The statute (Gen. Statutes, 1888, § 618,) provides that a woman divorced without alimony, being the innocent party, shall have dower. ISTo payment of money by a husband to a wife comes within the meaning of this statute except a payment made under an order of the court as a part of its judgment, upon full hearing upon two issues—1st. Is the wife entitled to a divorce ? 2d. If so, what sum is it proper to set to her, from her husband’s estate, for alimony ?
Plainly, the payment to the wife in the present case falls short of this requirement;. therefore she is within the - protection of the statute and entitled to dower.
To the argument that this result is contrary to the intention of both herself and her husband as expressed by their agreement, and that she was an equal participant in .the wrong by which she now profits, we answer that the conclusion rests not at all upon any regard for her; wholly upon principles promotive of the public welfare. That she gains is an unavoidable incident. But it is doubtless better that this husband’s estate should make a larger contribution to the support of his wife than he intended or she expected, than that husbands and wives should be tempted to assist each other in procuring a divorce.
Moreover, in the interest of the wife as well as upon reasons of public policy, the law refuses to enforce any contract imposed upon her during coverture by her husband barring her from dower or alimony.
The fact that in the present case the consideration for the wife’s agreement, made during coverture, not to demand alimony, was made payable in instalments, the last to fall due after passage of the decree of divorce, does not affect the operation of this rule. At the last payment she was unmarried it is true, but without alimony, because of her agreement while married. The time for election had passed j the decree being in existence, by no possibility could she regain the right to demand alimony; she was denied opportunity while sui generis for choosing whether she would waive or demand it. The money for which she signed a receipt when sole was the consideration for her void agreement while married.

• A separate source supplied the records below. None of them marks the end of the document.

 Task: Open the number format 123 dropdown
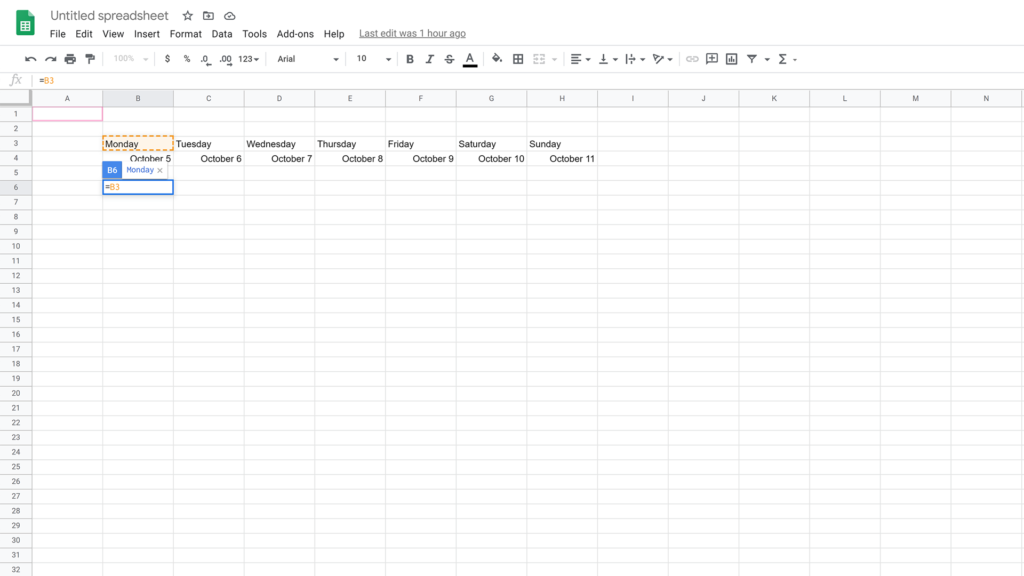coord(247,59)
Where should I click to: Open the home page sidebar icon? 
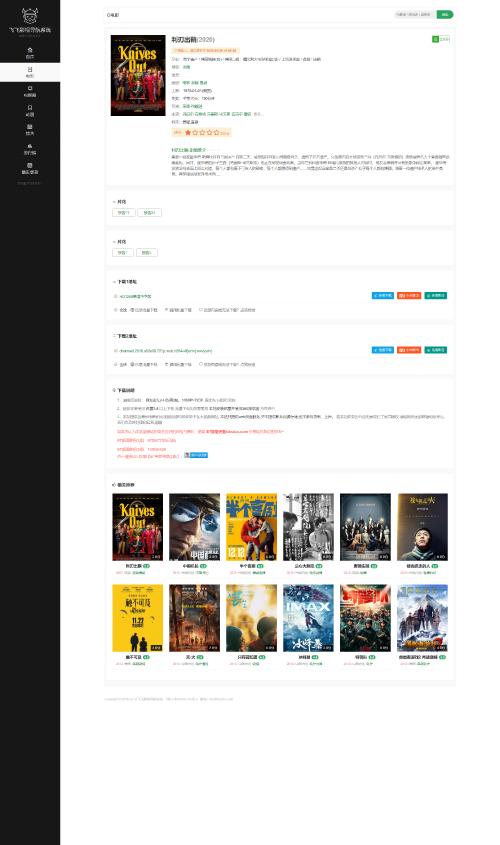click(x=30, y=50)
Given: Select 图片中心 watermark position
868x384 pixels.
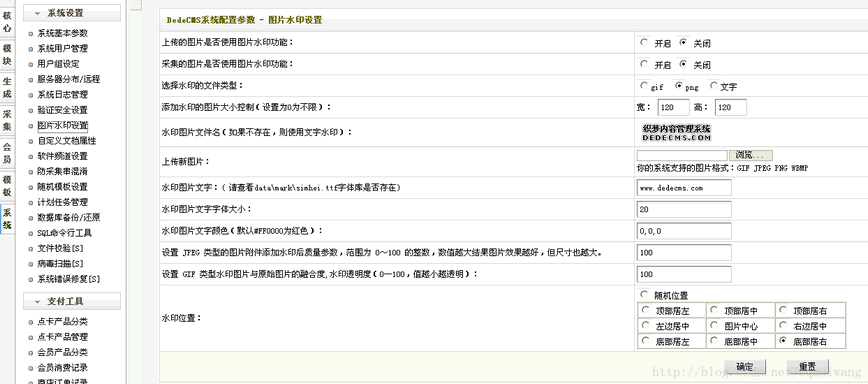Looking at the screenshot, I should [714, 325].
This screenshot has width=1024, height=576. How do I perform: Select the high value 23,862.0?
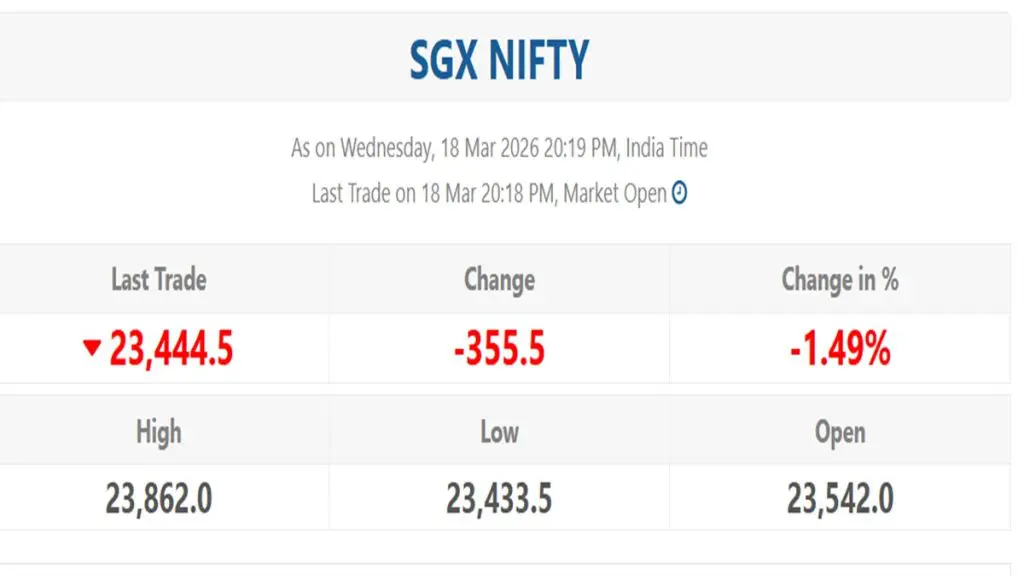coord(159,498)
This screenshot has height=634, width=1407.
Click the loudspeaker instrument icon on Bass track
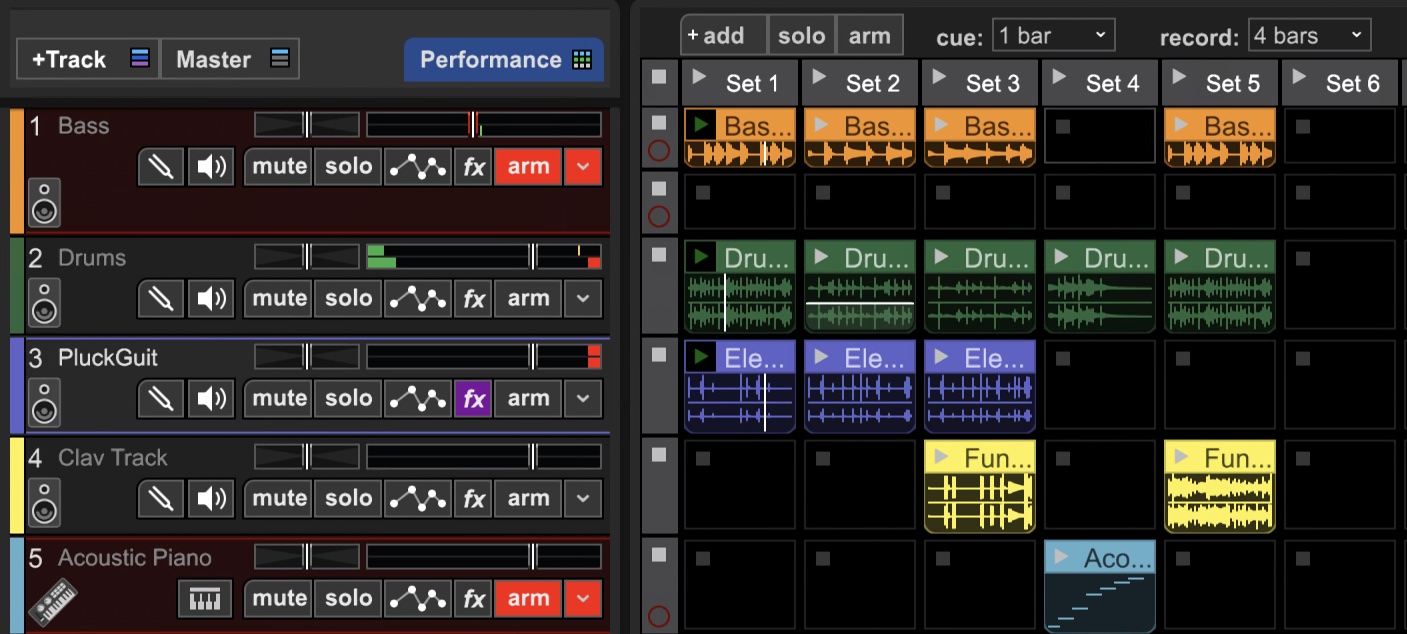click(x=44, y=203)
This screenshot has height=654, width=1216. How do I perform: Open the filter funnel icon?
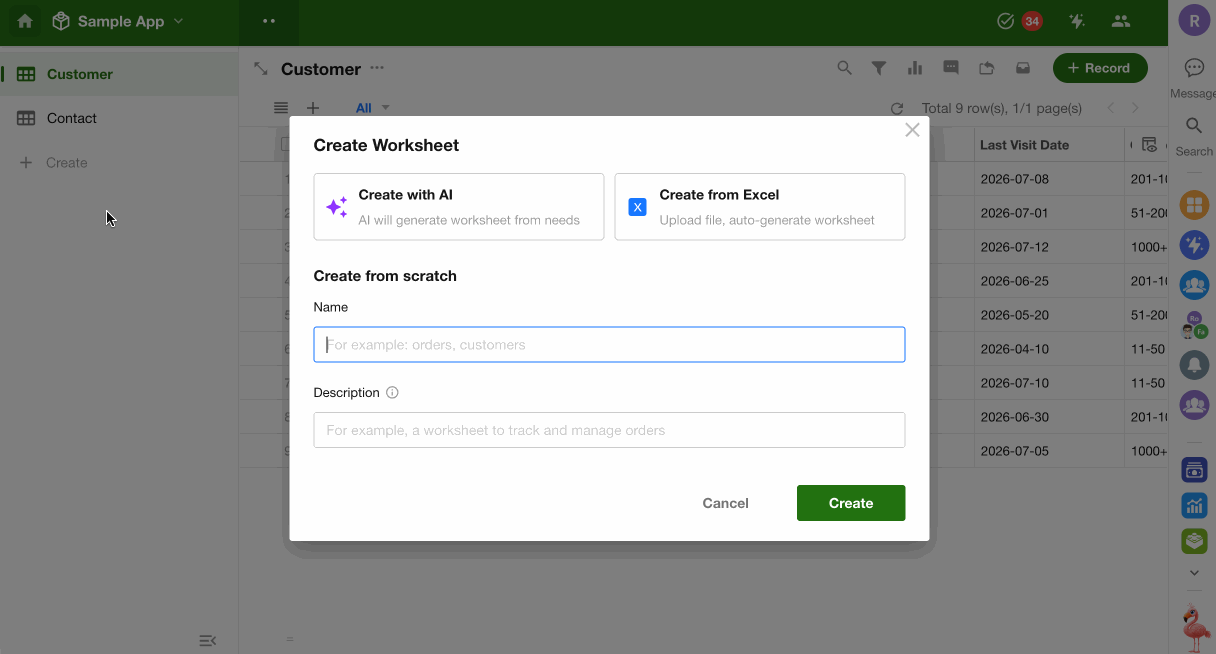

This last act of the husband, with knowledge of the law, can be nothing more than a gift by him of money to the divorced wife, the reception of which imposed neither legal nor equitable obligation upon her in his favor. . The law will not permit itself to be made the instrument for enforcing agreements which it prohibits, by this device of division of payments.
There is no error in the decree appealed from.
In this opinion the other judges concurred.